The Necklace
Imperfect eyes implore me
while ill-kept hands hold out
one version or another
of that drawing. Teardrops
emerging from each other,
forming a circle. Then,
a whisper: Each black hole
emits a universe. Till after endless
variations, the last becomes first.
Am I right? – And I murmur
Thanks for your lovely offering that I
can’t possibly accept.
Clinic at Night
Laptops are closed or home.
On older monitors, screen-savers
mutate from multicolored box to sphere
to spiky ball, trampolining
the borders of their world.
Red LEDs, and the numbers
of the security pad, glow comfortably.
Clean paths have been traced in the clean carpet;
the desks are places one would like to be.
Where files are material, where they contain,
say, pictures too heavily crayoned,
they have been locked away. The pictures
in the waiting-room, above the toys
and big and little chairs, sleep
as well as only smiling
stick-people can, the box-house, the archetype.

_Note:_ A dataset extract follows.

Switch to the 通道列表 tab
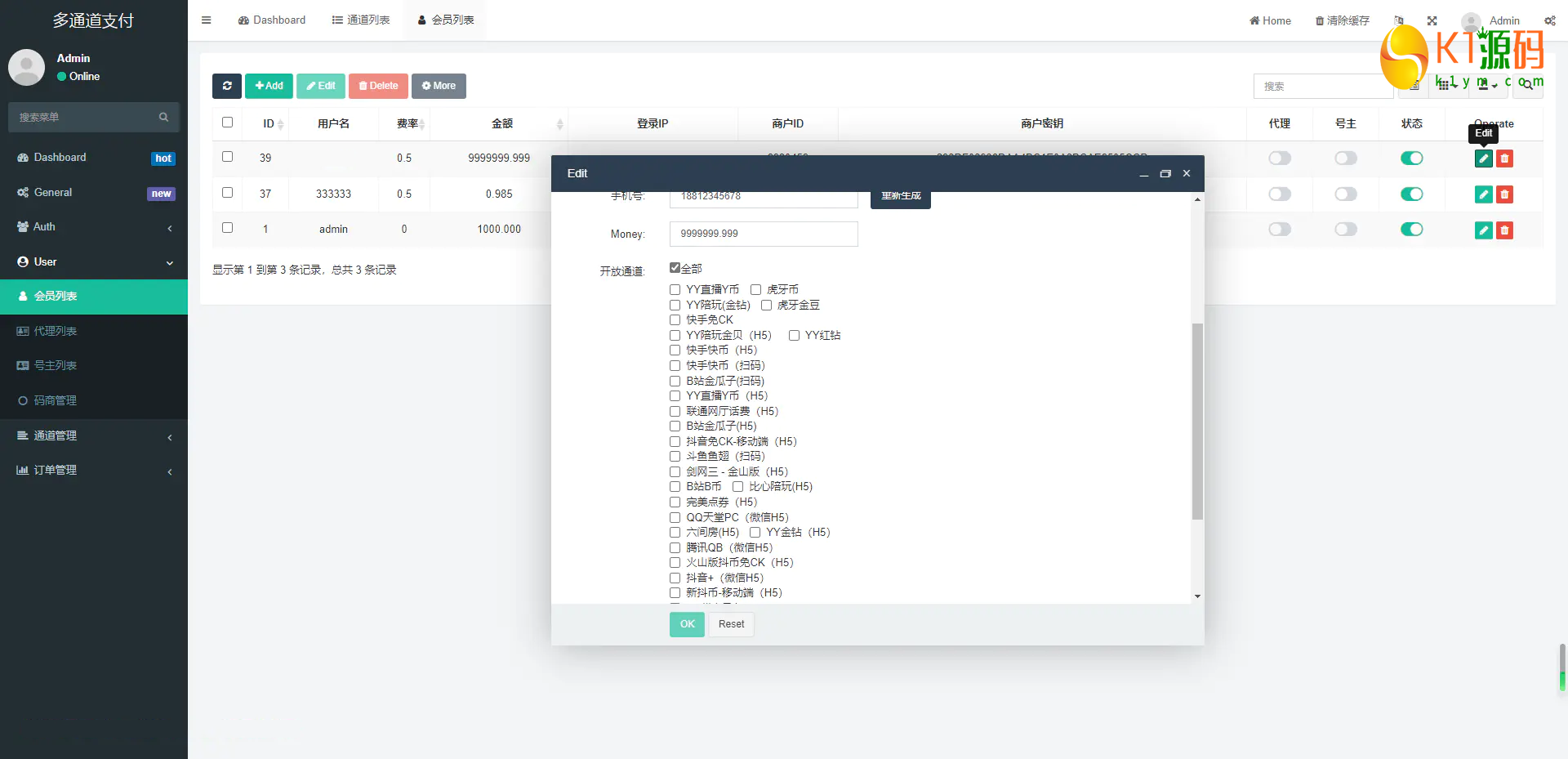 361,20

Doors have been left half-open
for the same reason pictures
are tilted, in homes, by maids. The windows
and one-way mirrors shine
in meager light. Only the doll’s-house
in one of the offices seems
disorderly, behind its missing wall:
figures lying or standing where they shouldn’t,
small furnishings strewn or broken.
Does no one neaten the dolls?
And Pastures New
Nothing is real, as we know,
but suffering, nothing unambiguous
but the experience of traumatic stress.
Without actual poisoned arrows
rising from the convoluted
woods, the landscape remains abstract
and we have too much time
to brood and fuck up. Further hobbled
by our uneasy, necessary
synthesis of corps of exploration
with procession of penitents – the symbol of Apology,
earnest, awkward,
bland like the result
of any group creation, an anti-cross
borne before us by anti-monks.
One night, someone sleeps on watch
beneath the muddled stars. Someone makes
an inappropriate pass
that is incorrectly refused. Plagues of amazing
pettiness occur: someone hoards
the tasteless rations.
One profiteers from beauty, another whines.
A scientist gets a third strike
for arrogance about the math,
which we all, fighting our brains, have learned to do.
Eventually such malefactors,
all the imperfect ones, potentially bad
representatives, lag to the rear.
Eventually we’re all there.
Myself included, though I’d only tried
to keep my head down, finding
that the dust beneath my feet
is the same on any world, justifying a fixed smile.
We live off the land, crap on the land, worry
that the DNA of the land
is finally incompatible with ours;
attitudinize, flex tattoos;
weep privately, get brained.
There’s a brief attempt at discipline, the old
compulsory marching out of step. I try,
everyone tries
to recall and enter the homey, heroic
icon: unscrupulous, competent, *alone
in a welcoming waste. It never works.
Needless to say, I’m the last.
In rags, on my knees, I encounter
the incontrovertibly other,
and ask for bread, receiving paradox.